# Closed. Thanks everyone!



## Faeryn (May 5, 2020)

Let me know if you wanna come and sell and I will DM you a dodo code!

My entry area is fenced in. Please make a quick visit so I can help as many people as possible! 
Also please *DO NOT* leave using the "-" button! As this sometimes results into an annoying error.


----------



## Xdee (May 5, 2020)

Hi may I stop by in 10 minutes?


----------



## aprilofblossom (May 5, 2020)

Oooo can I come please!


----------



## ~Robin~ (May 5, 2020)

I would like to come please


----------



## animal_hunter (May 5, 2020)

May i come?


----------



## Laudine (May 5, 2020)

Hi, may I come as well?


----------



## Ella. (May 5, 2020)

May I please come? I'll tip. Would you like bells or nmt?


----------



## Faeryn (May 5, 2020)

I'm gonna try and do this in groups of 5! So the first five people have received a group DM! 

	Post automatically merged: May 5, 2020



Zoella101 said:


> May I please come? I'll tip. Would you like bells or nmt?

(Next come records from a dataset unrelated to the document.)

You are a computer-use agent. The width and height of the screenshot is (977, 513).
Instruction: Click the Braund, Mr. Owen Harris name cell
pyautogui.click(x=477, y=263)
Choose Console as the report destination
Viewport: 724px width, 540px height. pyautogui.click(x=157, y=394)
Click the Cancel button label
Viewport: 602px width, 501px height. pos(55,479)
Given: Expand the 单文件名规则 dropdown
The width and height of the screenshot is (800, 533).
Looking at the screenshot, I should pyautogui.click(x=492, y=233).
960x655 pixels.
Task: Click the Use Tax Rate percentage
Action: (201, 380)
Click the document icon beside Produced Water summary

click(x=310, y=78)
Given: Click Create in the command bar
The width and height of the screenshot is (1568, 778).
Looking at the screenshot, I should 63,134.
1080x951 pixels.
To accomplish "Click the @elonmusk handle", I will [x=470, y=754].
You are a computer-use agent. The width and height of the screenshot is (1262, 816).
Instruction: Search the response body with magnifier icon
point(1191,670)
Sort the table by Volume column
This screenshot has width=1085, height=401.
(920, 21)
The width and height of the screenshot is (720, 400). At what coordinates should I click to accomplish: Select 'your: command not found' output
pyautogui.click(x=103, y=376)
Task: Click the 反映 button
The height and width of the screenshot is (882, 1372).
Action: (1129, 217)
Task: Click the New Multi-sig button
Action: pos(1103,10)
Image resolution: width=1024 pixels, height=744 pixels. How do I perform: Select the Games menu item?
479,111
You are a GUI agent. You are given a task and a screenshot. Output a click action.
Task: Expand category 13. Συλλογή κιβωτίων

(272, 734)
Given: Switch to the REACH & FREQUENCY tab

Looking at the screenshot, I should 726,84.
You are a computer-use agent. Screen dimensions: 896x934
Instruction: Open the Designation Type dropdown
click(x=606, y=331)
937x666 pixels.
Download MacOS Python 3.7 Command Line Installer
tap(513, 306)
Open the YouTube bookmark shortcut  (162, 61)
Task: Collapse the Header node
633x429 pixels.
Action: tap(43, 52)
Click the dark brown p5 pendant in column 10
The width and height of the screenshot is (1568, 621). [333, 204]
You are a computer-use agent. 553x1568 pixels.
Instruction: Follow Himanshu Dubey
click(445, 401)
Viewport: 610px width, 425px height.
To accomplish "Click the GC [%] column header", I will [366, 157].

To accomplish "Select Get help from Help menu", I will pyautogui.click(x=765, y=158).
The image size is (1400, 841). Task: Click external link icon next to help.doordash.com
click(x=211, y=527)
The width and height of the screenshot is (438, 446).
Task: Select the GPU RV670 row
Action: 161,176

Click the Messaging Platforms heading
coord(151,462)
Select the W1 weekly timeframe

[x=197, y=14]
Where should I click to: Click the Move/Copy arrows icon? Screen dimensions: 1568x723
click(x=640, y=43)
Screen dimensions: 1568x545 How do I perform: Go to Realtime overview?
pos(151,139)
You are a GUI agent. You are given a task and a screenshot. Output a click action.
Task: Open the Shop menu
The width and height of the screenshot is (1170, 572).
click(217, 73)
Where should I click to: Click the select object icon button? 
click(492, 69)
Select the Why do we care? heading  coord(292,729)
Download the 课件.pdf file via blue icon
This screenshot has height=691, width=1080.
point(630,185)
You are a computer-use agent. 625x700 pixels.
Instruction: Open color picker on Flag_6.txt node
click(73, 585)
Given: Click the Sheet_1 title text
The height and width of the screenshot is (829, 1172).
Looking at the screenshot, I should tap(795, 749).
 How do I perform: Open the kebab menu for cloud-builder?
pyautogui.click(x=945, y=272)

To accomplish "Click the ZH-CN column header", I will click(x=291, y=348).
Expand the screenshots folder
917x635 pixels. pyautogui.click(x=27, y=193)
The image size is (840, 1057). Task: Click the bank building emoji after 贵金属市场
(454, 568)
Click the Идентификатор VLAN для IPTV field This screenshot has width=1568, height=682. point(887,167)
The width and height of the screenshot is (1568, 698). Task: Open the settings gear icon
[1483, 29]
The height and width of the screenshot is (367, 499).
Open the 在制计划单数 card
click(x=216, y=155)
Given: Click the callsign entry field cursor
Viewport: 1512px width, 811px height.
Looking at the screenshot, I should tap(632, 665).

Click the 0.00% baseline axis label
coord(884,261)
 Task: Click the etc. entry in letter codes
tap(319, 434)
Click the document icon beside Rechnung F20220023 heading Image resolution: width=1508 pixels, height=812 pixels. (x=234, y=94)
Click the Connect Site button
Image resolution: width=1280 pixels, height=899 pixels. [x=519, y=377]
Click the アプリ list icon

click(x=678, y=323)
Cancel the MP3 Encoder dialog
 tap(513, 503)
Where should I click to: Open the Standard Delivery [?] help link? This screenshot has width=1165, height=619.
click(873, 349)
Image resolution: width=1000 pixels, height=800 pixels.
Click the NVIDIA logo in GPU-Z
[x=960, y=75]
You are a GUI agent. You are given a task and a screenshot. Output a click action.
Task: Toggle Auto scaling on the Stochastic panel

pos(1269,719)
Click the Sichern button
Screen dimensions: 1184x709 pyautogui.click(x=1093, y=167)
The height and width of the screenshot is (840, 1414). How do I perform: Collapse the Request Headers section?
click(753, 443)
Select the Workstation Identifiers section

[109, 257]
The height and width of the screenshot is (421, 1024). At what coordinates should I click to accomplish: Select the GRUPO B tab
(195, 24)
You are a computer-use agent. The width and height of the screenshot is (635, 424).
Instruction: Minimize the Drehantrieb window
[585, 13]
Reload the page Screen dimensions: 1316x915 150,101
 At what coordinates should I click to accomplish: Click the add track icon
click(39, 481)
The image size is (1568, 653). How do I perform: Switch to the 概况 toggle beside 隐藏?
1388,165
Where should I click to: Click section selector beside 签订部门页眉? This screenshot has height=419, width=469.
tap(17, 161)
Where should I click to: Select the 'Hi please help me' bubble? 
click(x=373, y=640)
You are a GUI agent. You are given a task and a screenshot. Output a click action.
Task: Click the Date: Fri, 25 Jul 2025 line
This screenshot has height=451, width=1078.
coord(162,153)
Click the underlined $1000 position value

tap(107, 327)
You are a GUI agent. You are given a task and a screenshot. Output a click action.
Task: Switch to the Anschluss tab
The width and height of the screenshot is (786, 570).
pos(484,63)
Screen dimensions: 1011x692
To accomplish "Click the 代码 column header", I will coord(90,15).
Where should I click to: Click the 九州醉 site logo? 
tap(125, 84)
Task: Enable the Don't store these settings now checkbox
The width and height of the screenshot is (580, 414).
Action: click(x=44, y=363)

A tip is not neccesary but always welcome haha. (preferably bells!) As soon as someone leaves you're next on the list!


----------



## SarahSays (May 5, 2020)

Hi there. Can I please come?!


----------



## Leann (May 5, 2020)

Can I come?


----------



## -cinnamon- (May 5, 2020)

May I come too please? ^-^


----------



## Lellyna (May 5, 2020)

may i come too please?


----------



## ruby slippers (May 5, 2020)

I would love to come


----------



## LennyShelly (May 5, 2020)

Hi, can I stop by please


----------



## Fatbabyx (May 5, 2020)

Dmed you


----------



## Ciary (May 5, 2020)

oh can I come?


----------



## Faeryn (May 5, 2020)

5 More people have been DMed. If you haven't had a message yet don't worry you're next in line!


----------



## Leoniex (May 5, 2020)

Can I come over?


----------



## usukifrenzy (May 5, 2020)

I'd like to visit!


----------



## CodyHawkes (May 5, 2020)

I'd like to come as well!


----------



## HannahLou (May 5, 2020)

May I visit please?


----------



## Faeryn (May 5, 2020)

Everyone who replied on page 1 should have had an invite. If I missed you please let me know!
If you're on the next page don't worry you're next!


----------



## taylalatbh (May 5, 2020)

Please may I visit?


----------



## Salsjaard (May 5, 2020)

Hello ! I'm totally new to this "travel to another island and sell turnips" thing but if you still have room for some newcomer in this, that would be awesome. (will avoid leaving by pressing - lol )


----------



## AndrewGK (May 5, 2020)

I would like to visit please and sell my turnips.


----------



## necronoia (May 5, 2020)

hey I'd love to make a few trips if that's ok!! 3 to be exact. can tip whatever way you'd like (except star pieces cause I... don't have any lol). lemme know!!


----------



## Salsjaard (May 5, 2020)

Hello ! I'm totally new to this "travel to another island and sell turnips" thing but if you still have room for some newcomer in this, that would be awesome. (will avoid leaving by pressing - lol )


----------



## JellyBeans (May 5, 2020)

if you're still open i'd love to stop by!


----------



## Faeryn (May 5, 2020)

It's a little bit busy atm, lots of people with multiple trips! But when everyone is done you're welcome to come over!


----------



## Salsjaard (May 5, 2020)

I am free until late, if it's not too much trouble for you then I can wait


----------



## BetsySundrop (May 5, 2020)

I would love to come if you are still open.


----------



## Reploid (May 5, 2020)

I would love to come by!


----------



## Janiremrtnz (May 5, 2020)

i would love to comee  I only need one trip


----------



## kaiserfrappy (May 5, 2020)

Can I visit pls?


----------



## anotherwoodenidea (May 5, 2020)

I’d love to stop by if possible please!


----------



## yippee (May 5, 2020)

may I come too?


----------



## Faeryn (May 5, 2020)

Putting this on hold for a little bit. I will invite the people who have posted before this message. After this message I can't guarantee. You will get a DM when I'm ready as it's currently still busy!


----------



## kaiserfrappy (May 5, 2020)

I posted earlier. may have been missed would love to come visit if possible


----------



## Faeryn (May 5, 2020)

I want to thank everyone who came! I will be stopping for today and I hope I will be able to host more in the future.
Also thanks to everyone who tipped. I did not expect it and it really made my day. Also thanks everyone for your patience!


----------



## Ciary (May 5, 2020)

I feel bad i didn't tip. I'm so sorry.
if you do this again I will make sure to do that ^^


----------



## Faeryn (May 5, 2020)

Ciary said:


> I feel bad i didn't tip. I'm so sorry.
> if you do this again I will make sure to do that ^^


You don't have to feel bad! I wasn't doing it for the tips


----------